§ **Action item**
Return all lines from the listing below in which the string "sidebar" occurs.

++++ Data records

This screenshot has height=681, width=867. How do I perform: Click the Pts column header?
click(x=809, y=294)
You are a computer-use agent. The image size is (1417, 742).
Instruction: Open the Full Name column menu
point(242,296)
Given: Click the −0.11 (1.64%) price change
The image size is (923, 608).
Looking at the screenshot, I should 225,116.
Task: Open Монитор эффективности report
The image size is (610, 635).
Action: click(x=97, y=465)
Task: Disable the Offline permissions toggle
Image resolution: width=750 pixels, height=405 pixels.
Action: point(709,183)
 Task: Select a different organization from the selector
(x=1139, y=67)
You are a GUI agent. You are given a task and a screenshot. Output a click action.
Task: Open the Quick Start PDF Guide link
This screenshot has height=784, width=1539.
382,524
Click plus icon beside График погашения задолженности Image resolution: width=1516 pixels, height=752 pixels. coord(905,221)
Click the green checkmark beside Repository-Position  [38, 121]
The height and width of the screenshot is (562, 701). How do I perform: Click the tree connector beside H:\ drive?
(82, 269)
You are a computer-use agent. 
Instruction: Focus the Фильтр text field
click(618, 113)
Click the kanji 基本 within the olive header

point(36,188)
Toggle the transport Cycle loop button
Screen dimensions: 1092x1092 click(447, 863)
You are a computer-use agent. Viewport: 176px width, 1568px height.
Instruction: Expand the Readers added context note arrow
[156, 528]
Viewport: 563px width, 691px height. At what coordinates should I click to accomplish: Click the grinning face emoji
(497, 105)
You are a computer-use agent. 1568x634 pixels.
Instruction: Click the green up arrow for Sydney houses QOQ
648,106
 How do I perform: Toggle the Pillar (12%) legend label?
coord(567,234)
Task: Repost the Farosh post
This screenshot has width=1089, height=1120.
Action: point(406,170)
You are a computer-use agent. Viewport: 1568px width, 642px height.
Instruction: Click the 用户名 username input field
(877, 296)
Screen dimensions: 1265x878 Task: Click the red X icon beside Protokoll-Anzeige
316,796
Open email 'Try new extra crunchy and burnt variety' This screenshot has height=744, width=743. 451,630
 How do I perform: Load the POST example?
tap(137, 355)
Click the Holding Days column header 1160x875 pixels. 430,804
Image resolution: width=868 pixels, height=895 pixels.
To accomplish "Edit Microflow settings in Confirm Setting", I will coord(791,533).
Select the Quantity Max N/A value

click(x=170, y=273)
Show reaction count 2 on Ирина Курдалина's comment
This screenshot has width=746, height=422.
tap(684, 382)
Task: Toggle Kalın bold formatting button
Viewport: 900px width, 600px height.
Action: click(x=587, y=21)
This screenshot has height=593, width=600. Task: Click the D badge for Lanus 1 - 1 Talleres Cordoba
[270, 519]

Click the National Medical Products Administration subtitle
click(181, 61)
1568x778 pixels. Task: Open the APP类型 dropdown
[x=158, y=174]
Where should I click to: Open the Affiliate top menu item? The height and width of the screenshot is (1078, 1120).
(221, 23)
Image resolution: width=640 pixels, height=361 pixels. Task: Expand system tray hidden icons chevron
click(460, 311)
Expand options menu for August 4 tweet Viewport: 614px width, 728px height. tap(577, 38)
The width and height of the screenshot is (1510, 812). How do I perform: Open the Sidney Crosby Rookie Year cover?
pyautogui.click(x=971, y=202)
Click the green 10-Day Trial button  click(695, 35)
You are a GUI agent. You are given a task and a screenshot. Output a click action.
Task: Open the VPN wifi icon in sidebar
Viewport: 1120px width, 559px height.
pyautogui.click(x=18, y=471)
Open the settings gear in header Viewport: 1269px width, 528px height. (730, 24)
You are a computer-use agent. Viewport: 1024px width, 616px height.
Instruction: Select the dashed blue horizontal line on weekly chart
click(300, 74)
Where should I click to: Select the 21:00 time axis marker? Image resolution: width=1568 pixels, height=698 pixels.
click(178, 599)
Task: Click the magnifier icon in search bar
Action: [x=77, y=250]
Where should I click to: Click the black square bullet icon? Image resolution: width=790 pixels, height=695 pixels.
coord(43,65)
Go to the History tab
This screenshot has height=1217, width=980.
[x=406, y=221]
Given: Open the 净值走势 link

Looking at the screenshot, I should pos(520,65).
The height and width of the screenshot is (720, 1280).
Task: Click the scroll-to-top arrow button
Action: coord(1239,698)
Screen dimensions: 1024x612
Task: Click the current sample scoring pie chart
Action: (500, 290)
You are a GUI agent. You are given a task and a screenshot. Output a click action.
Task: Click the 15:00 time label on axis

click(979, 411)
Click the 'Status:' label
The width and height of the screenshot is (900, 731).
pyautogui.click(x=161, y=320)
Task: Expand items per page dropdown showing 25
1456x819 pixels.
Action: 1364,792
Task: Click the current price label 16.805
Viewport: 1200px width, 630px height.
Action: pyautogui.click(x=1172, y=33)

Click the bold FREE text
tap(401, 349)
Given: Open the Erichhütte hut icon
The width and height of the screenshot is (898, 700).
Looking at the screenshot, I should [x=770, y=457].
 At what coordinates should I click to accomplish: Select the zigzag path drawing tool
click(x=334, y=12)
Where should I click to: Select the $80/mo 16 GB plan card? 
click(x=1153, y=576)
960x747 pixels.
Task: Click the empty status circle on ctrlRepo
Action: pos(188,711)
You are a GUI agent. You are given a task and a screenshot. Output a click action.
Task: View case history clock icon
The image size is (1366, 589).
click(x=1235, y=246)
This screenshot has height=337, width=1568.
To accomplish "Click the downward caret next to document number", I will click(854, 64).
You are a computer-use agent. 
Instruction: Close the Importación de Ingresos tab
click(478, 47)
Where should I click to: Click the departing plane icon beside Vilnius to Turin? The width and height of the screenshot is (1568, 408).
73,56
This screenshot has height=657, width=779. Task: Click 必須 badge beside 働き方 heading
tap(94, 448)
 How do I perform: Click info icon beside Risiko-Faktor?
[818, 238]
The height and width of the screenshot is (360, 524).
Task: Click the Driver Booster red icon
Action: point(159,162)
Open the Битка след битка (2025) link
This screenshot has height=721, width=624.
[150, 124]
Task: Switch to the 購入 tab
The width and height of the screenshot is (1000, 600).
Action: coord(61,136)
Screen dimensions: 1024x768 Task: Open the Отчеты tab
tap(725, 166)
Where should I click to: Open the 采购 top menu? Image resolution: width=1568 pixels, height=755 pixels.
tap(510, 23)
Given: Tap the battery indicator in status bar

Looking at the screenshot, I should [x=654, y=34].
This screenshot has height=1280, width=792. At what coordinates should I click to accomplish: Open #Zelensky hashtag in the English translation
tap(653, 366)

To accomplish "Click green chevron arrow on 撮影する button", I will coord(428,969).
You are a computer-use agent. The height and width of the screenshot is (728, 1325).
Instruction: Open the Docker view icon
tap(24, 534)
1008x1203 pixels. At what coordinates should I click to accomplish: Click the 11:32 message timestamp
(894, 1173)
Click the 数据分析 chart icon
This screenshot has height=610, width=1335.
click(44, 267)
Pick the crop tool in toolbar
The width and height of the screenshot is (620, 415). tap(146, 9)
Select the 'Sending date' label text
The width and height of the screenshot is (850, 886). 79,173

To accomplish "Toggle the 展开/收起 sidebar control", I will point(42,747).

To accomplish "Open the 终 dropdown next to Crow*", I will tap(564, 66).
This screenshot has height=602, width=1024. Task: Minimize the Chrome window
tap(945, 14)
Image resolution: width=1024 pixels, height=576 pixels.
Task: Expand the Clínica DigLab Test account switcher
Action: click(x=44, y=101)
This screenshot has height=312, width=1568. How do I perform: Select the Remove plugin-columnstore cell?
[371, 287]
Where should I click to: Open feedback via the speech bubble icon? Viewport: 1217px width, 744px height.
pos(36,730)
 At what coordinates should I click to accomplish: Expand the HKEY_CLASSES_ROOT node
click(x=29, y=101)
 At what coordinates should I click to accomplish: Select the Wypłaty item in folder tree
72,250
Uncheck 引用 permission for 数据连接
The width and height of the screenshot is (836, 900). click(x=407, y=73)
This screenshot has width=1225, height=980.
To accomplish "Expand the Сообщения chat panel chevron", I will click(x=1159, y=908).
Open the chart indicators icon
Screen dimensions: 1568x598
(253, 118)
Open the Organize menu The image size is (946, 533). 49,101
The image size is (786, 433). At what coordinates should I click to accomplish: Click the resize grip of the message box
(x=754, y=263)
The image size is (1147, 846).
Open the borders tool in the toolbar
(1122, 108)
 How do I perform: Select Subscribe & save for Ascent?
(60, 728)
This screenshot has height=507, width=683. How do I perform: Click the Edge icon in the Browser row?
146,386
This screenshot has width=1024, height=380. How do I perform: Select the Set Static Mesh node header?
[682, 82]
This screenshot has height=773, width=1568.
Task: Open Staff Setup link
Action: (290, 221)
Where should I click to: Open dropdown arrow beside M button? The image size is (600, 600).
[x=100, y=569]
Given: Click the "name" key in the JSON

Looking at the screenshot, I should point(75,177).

++++++++

§ **Solution**
Task: Open the VPN wifi icon in sidebar
To accomplish "Toggle the 展开/收起 sidebar control", I will point(42,747).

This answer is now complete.